== Task to carry out ==
Search the records below for the word "Viewport". Pull out each line that has it.

== Data ==
---+---

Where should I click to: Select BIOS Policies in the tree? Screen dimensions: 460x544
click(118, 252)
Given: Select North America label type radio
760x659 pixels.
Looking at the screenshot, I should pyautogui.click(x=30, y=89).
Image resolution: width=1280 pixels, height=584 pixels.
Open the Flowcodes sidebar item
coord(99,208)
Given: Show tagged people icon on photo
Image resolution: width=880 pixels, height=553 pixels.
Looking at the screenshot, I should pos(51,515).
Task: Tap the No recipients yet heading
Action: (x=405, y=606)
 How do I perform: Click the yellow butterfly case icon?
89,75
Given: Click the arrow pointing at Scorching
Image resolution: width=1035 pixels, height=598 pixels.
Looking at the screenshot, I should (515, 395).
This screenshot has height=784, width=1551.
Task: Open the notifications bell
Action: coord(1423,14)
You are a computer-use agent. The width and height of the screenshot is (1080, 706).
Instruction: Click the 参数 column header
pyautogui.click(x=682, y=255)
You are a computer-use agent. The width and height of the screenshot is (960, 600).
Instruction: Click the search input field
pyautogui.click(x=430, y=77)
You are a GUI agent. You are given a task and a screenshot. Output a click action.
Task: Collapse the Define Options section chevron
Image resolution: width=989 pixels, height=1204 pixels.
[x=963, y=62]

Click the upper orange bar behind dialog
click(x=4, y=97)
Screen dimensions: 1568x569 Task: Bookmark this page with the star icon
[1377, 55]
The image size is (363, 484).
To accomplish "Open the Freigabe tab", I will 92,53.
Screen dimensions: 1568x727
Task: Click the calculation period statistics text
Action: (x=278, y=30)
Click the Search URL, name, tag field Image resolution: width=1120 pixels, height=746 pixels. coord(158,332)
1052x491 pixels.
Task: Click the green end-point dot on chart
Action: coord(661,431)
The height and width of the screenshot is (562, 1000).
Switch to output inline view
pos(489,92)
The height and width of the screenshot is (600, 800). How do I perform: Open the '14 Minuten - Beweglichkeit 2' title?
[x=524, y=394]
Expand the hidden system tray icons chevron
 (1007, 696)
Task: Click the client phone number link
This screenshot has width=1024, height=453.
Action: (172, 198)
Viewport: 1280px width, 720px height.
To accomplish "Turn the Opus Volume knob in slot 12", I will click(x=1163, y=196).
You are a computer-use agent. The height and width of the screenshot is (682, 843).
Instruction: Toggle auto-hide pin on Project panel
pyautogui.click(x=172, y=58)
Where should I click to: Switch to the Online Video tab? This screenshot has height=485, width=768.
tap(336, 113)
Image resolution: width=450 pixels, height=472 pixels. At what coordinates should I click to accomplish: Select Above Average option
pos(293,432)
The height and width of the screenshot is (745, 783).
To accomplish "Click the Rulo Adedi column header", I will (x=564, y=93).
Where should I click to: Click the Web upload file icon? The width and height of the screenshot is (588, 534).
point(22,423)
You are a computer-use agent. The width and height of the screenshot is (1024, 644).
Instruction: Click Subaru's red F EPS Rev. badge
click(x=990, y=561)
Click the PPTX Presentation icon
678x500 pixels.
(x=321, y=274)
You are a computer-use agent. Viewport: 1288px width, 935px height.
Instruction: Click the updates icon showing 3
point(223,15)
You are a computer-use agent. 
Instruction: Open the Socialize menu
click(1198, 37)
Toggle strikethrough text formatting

---+---

== Solution ==
Viewport: 1280px width, 720px height.
You are a computer-use agent. Viewport: 1288px width, 935px height.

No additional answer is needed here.